¿Crees que no tienes talento para los idiomas?

He conocido a muchas personas que pensaban así.

Mi sospecha es que el problema no es el talento, sino una idea equivocada sobre cómo ocurre el aprendizaje.

En esta página quiero mostrarte que no hay que obligarse a aprender nada, sino crear las condiciones para que el cerebro despliegue su maquinaria inconsciente. Así se adaptará, pues una de sus prioridades es ahorrar energía. El resultado será el aprendizaje.

No se trata de forzar el aprendizaje, sino de dejar que ocurra en ti.

EL APRENDIZAJE NO SE VE

Gran parte del aprendizaje ocurre fuera de la conciencia. Por eso los avances suelen pasar desapercibidos al principio y muchos se desaniman.
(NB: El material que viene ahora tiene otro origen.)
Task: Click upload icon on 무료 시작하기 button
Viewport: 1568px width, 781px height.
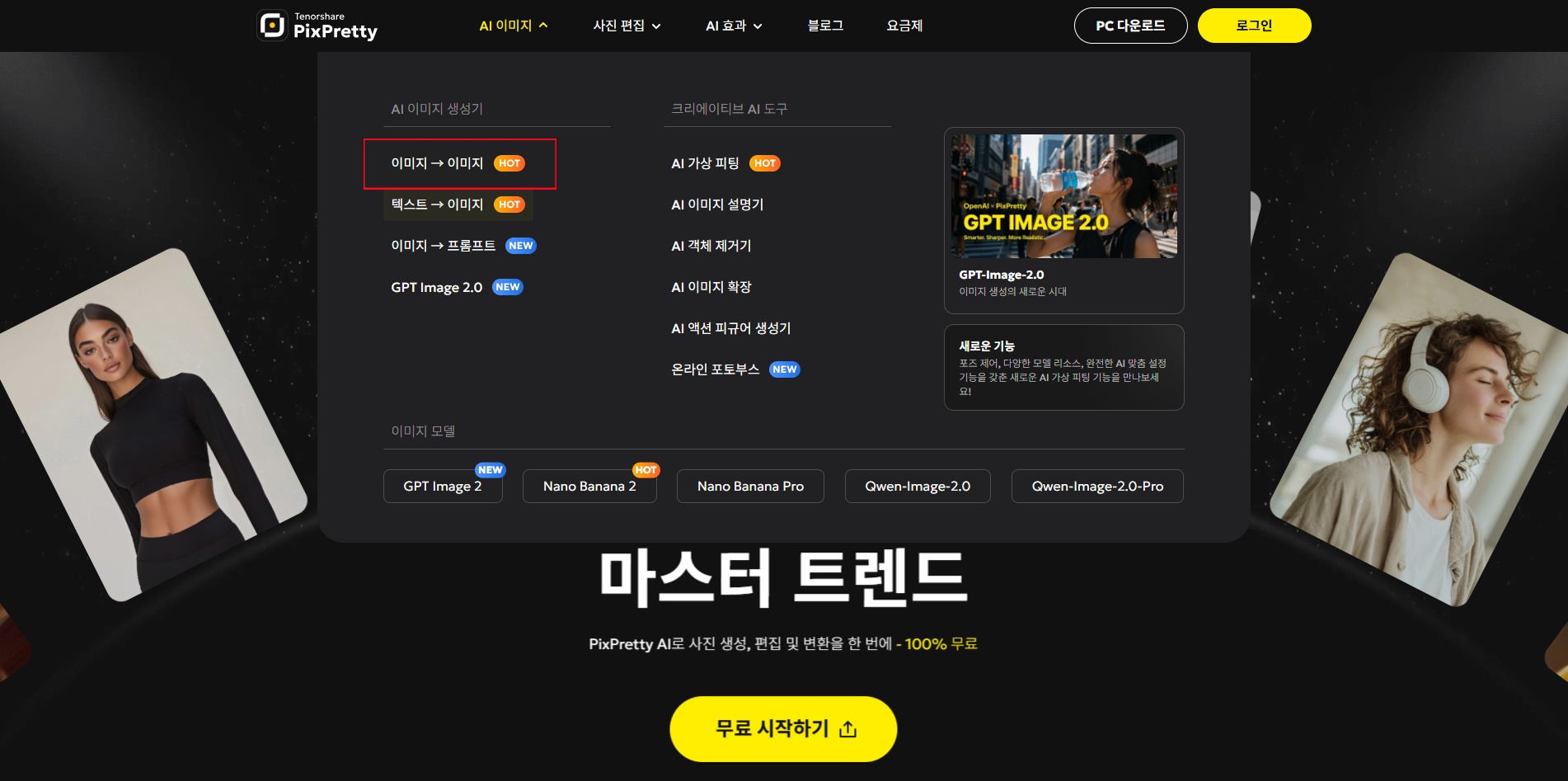Action: (848, 729)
Pero el cerebro sigue trabajando aunque no veas los resultados.

SE APRENDE COMO JUGANDO

Todos hemos aprendido algunas de las cosas más importantes de nuestra vida jugando: caminar, correr, hablar o relacionarnos con los demás. Sin embargo, de adultos creemos que aprender significa aburrirse, memorizar y temer al error.

APRENDER ES AHORRAR ENERGÍA

El cerebro aprende para ahorrar energía. Ese es el verdadero motor del aprendizaje, no la fuerza de voluntad ni el deseo de aprender. Si una exigencia persiste durante suficiente tiempo, el cerebro termina adaptándose para realizarla con menor esfuerzo.

No es fuerza de voluntad. Necesitas persistencia.

La meta no es transformarse en un día. Tienes que avanzar por pequeños que sean tus pasos.


Comprender cómo funciona el cerebro te da la llave para dominar cualquier habilidad, ya sea mejorar tu técnica en un deporte, tocar un instrumento o superar otros retos.

Aquí documentaré mis experiencias como sexagenario aprendiendo chino, ruso y griego desde cero al mismo tiempo, y con el monociclo.

Con estos experimentos pongo a prueba mi hipótesis.

Porque el cerebro no distingue entre un idioma y un deporte: solo busca la forma de reducir el gasto energético al ejecutarlos.